Work order 1 ▸ In the text on the album One Day Silver, One Day Gold, print the part between "Studio album by" and "21 July 2005.", inclusive.
Work order 2 ▸
Answer these from the text on the album One Day Silver, One Day Gold:
(a) In which London venue did the band host the album's release party?
(b) Who is credited with keyboards and sampling?
(c) Between which two dates were all the songs written and recorded?

Extracted text ▸
■ ■ ■ ■ ■

Studio album by Blue October
- Released: July 2005
- Genre: Synth-pop
- Label: A Different Drum
- Producer: Reza Udhin and Blue October

Blue October chronology
| Preaching Lies to the Righteous (2001) | One Day Silver, One Day Gold (2005) | Walk Amongst the Living (2008) |

= One Day Silver, One Day Gold =

One Day Silver, One Day Gold is the third album by the British synthpop band Blue October.

The band hosted a release party for the album at The Giltz/Madame Jojo's in London on 21 July 2005.

==Track listing==
1. "It's Not Enough"
2. "I Never Thought I'd See You Cry"
3. "Un-done"
4. "Free"
5. "Nervous Energy"
6. "Pushing"
7. "Somewhere"
8. "Are We The Reason?"
9. "Nowhere"
10. "The Soul Within
11. "Supanova"
12. "Light Over Dark"
13. "The Soul Within" (Polarised Sustain Mix) ^{1}
14. "It's No Enough" (Modular Music Mix) ^{1}
15. "I Never Thought I'd See You Cry" (Nano Thought Control Mix) ^{1}

- ^{1} Bonus tracks

==Personnel==
- Ross Carter: Vocals
- Glen Wisbey: Keyboards & Programming
- Chris Taubert: Keyboards & Sampling
- Nic Johnston: Guitars

==Details==
1, 2, 3, 4, 5, 7, 8, 10, 11, 12 written by Glen Wisbey and Ross Carter

6 written by Glen Wisbey

9 written by Glen Wisbey / Chris Taubert

Guitars by Nic Johnston

Backing vocals on tracks 1, 7, 8 by Alexys B

Bonus tracks remixed by Glen Wisbey

Bonus tracks additional production Reza Udhin

All songs were written and recorded between October 2002 and October 2004

==Singles==
One single was released from the album.

■ ■ ■ ■ ■

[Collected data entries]
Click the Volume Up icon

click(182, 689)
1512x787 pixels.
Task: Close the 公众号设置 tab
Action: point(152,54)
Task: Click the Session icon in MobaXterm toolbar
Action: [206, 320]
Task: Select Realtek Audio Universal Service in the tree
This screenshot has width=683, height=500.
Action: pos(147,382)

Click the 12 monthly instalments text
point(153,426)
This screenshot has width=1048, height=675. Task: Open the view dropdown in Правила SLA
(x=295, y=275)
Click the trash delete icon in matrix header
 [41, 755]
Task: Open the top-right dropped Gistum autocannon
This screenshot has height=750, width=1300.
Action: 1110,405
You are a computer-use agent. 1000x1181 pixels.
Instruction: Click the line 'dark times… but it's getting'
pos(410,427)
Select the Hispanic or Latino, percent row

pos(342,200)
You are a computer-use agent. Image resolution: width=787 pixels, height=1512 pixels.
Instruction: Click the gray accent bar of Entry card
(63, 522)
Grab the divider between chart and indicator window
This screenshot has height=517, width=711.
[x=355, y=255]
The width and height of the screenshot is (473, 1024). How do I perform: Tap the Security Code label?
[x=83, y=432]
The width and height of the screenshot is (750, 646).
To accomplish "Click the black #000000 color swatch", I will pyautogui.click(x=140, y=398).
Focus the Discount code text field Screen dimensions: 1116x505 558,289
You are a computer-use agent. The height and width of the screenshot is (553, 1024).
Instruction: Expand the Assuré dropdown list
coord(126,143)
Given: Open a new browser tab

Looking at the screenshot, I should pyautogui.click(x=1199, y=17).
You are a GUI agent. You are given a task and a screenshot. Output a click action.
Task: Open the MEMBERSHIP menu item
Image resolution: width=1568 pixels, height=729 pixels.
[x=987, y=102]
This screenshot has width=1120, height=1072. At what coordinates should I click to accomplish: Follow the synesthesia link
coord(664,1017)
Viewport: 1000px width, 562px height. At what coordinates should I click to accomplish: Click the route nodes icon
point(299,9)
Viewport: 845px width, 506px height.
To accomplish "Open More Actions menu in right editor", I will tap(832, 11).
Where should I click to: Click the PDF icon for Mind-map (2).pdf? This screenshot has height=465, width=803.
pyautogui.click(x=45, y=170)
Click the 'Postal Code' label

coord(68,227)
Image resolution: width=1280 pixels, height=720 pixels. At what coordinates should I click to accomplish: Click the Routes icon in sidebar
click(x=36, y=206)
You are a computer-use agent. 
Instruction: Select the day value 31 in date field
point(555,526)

■ ■ ■ ■ ■

Your response 1 ▸
Studio album by Blue October
- Released: July 2005
- Genre: Synth-pop
- Label: A Different Drum
- Producer: Reza Udhin and Blue October

Blue October chronology
| Preaching Lies to the Righteous (2001) | One Day Silver, One Day Gold (2005) | Walk Amongst the Living (2008) |

= One Day Silver, One Day Gold =

One Day Silver, One Day Gold is the third album by the British synthpop band Blue October.

The band hosted a release party for the album at The Giltz/Madame Jojo's in London on 21 July 2005.

Your response 2 ▸
(a) The Giltz/Madame Jojo's
(b) Chris Taubert
(c) October 2002 and October 2004